I have tried other Christmas cake recipes. I flirted with Nigel Slater’s version, and toyed with a Good Housekeeping golden fruit cake recipe containing cooking apples, but nothing is quite as reliable and delicious as Delia Smith’s one. The recipe is above. Mine cooks in four hours, but it depends on the oven. I don’t make this cake months ahead, as I don’t really like the taste of very mature fruit cake – and anyway I am never organised enough for that. But of course you could if you wanted to, and Delia encourages it.
If the addition of all the different dried fruits looks and sounds too fiddly, a good cheat is to buy a bag of Lidl’s pre-soaked dried fruit in brandy. It contains all sorts of lush extras, such as dried apricots, cranberries, giant juicy glace cherries and candied peel. No need to pre-prepare this mixture, you can just chuck it all in and go.
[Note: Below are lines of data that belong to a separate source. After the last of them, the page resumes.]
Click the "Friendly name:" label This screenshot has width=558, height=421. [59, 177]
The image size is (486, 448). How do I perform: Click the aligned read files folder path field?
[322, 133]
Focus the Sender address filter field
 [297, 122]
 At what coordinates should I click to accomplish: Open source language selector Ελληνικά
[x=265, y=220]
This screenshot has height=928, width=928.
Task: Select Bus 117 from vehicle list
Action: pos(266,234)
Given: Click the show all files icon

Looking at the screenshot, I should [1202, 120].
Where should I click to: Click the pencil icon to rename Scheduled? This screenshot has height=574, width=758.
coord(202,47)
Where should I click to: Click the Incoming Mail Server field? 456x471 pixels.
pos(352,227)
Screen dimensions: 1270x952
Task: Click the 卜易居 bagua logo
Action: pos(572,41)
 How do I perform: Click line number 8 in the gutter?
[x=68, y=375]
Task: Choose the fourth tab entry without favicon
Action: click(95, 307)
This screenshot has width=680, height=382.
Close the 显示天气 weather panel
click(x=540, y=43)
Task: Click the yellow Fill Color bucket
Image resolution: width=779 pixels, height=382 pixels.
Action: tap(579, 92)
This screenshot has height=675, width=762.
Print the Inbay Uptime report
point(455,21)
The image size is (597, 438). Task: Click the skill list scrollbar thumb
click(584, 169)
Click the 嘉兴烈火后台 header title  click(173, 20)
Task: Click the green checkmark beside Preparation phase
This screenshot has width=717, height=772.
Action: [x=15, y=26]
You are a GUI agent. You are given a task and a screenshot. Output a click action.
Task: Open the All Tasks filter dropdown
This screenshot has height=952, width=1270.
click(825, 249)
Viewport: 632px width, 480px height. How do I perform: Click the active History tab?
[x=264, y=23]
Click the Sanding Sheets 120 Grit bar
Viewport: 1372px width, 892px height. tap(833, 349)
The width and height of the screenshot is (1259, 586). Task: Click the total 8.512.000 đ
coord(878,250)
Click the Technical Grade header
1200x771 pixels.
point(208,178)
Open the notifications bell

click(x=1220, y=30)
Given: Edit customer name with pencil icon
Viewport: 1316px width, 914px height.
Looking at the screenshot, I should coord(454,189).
Once cooked and cooled, the cake can be wrapped up in greaseproof paper and tucked away in a tin. There is still time to add a few glugs of brandy between now and the big day. About five days before Christmas I will add a top coat of thinly rolled white marzipan, and the following day, my favourite lemon salt icing. This is soft and yielding, a little bit tangy, and just the best. It is a Violet Bakery recipe, as follows:
1 egg white
A pinch of salt
350g golden icing sugar
2 tablespoons lemon juice
Whip up the egg white and salt until frothy. Add the icing sugar gradually. Pour in the lemon juice and beat until stiff peaks form. Spread generously over the top of the cake.
- The stone ware cake slice is from Anthropologie, £10. I have bought gifts mainly from independent shops this year, but could not resist buying a few of these as presents for friends.